## Directions for this task
Reproduce the lines below without any change, beginning at the line that contains "Open the 采样器 euler selector" and ending after the line that contains "[x=123, y=313]".

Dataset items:
========================
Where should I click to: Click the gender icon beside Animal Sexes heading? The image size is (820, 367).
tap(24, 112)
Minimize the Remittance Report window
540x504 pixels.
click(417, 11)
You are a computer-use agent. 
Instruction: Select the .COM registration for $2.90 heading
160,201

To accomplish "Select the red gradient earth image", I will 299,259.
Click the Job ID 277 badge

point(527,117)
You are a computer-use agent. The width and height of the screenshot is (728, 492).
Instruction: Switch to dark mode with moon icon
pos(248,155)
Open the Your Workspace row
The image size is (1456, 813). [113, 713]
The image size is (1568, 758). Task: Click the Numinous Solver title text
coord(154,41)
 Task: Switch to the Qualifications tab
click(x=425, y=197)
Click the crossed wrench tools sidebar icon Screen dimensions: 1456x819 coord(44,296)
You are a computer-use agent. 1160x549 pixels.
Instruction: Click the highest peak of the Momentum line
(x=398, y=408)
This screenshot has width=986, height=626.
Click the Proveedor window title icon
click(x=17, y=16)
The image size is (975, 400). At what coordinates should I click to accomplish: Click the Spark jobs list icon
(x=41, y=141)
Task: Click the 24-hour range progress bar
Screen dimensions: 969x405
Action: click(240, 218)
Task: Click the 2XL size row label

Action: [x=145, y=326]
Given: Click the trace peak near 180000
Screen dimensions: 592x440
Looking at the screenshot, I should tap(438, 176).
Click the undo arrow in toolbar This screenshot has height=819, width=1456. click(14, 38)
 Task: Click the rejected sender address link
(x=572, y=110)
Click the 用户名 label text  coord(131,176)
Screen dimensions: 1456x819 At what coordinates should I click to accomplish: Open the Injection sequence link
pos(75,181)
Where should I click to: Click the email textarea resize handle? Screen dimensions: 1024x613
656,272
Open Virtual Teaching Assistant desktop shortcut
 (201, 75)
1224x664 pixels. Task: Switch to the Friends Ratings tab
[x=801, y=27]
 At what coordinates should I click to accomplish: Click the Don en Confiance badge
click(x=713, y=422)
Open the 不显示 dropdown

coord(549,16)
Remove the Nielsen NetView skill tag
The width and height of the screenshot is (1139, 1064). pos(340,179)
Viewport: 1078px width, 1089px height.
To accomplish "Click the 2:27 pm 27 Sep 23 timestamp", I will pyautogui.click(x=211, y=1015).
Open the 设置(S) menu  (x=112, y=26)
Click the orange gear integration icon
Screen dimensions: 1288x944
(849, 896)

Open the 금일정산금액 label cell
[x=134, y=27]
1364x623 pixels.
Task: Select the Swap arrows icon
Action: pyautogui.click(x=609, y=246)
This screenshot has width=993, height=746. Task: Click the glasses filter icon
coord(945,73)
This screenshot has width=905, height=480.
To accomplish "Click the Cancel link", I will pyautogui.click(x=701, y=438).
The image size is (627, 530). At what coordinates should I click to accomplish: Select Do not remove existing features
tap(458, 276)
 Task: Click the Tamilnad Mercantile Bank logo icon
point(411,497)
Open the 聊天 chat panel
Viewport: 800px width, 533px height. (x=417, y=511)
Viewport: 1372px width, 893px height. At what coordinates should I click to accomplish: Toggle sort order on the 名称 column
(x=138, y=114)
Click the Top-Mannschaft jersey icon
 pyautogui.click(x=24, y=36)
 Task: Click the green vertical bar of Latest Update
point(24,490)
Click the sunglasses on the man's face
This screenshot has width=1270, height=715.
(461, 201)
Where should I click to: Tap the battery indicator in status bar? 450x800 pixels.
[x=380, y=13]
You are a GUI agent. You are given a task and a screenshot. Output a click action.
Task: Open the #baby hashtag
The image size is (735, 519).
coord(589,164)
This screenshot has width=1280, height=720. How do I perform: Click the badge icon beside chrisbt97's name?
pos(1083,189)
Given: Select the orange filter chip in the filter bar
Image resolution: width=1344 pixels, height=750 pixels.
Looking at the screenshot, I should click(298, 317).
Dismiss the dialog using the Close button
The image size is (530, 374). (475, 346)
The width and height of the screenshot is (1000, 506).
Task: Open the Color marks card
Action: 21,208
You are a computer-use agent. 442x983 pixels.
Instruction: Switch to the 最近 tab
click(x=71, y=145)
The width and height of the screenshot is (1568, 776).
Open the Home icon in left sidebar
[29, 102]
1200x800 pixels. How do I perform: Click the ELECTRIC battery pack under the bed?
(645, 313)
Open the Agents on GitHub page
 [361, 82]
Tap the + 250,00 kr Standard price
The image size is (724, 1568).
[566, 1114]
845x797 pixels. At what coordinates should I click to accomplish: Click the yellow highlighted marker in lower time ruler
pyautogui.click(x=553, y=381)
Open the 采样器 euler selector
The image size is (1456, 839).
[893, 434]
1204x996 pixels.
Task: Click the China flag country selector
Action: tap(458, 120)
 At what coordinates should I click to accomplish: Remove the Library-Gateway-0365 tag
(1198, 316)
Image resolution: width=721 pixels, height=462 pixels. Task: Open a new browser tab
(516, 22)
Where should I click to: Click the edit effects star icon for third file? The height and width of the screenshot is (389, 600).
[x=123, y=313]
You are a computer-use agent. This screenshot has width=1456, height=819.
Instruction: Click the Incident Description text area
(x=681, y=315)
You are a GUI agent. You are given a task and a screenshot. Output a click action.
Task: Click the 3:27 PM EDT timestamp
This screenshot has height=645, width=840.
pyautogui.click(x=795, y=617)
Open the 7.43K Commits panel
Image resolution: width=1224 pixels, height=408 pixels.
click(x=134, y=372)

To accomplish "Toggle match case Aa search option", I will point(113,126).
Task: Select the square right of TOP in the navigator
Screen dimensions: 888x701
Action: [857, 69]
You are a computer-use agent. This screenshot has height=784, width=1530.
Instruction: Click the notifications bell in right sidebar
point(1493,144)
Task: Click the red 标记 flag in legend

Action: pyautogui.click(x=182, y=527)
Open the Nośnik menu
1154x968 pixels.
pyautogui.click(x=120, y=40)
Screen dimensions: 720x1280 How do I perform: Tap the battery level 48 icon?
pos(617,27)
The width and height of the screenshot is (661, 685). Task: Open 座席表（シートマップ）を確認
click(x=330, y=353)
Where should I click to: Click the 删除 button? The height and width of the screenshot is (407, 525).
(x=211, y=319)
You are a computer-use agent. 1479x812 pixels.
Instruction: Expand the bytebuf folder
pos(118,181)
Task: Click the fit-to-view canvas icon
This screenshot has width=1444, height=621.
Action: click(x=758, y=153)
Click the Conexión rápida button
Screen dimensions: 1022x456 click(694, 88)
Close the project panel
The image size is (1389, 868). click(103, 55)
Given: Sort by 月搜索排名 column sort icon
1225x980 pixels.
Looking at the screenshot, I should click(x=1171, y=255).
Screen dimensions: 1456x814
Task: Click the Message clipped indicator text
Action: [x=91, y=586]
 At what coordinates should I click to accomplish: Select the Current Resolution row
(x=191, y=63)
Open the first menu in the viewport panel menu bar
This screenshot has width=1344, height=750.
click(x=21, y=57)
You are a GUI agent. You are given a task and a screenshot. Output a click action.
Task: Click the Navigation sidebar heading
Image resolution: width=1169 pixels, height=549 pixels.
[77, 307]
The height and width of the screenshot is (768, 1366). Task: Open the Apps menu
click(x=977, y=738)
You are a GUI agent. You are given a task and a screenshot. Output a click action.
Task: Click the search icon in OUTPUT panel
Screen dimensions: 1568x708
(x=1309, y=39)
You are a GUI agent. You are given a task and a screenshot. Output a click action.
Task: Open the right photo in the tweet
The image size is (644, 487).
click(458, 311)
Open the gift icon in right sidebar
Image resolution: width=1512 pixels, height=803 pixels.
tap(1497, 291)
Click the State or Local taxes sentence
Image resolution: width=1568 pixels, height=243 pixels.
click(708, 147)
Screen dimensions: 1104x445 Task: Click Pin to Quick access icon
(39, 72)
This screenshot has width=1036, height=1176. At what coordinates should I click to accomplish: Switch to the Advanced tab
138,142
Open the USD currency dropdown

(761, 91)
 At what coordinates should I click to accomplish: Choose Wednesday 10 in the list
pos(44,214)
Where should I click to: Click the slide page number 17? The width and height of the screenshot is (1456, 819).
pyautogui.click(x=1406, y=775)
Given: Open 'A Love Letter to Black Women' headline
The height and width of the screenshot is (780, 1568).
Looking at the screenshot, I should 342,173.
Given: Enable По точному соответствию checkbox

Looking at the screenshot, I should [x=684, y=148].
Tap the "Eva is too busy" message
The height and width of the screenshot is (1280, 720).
========================
## Exercise answer
Open the 采样器 euler selector
The image size is (1456, 839).
[893, 434]
1204x996 pixels.
Task: Click the China flag country selector
Action: tap(458, 120)
 At what coordinates should I click to accomplish: Remove the Library-Gateway-0365 tag
(1198, 316)
Image resolution: width=721 pixels, height=462 pixels. Task: Open a new browser tab
(516, 22)
Where should I click to: Click the edit effects star icon for third file? The height and width of the screenshot is (389, 600).
[x=123, y=313]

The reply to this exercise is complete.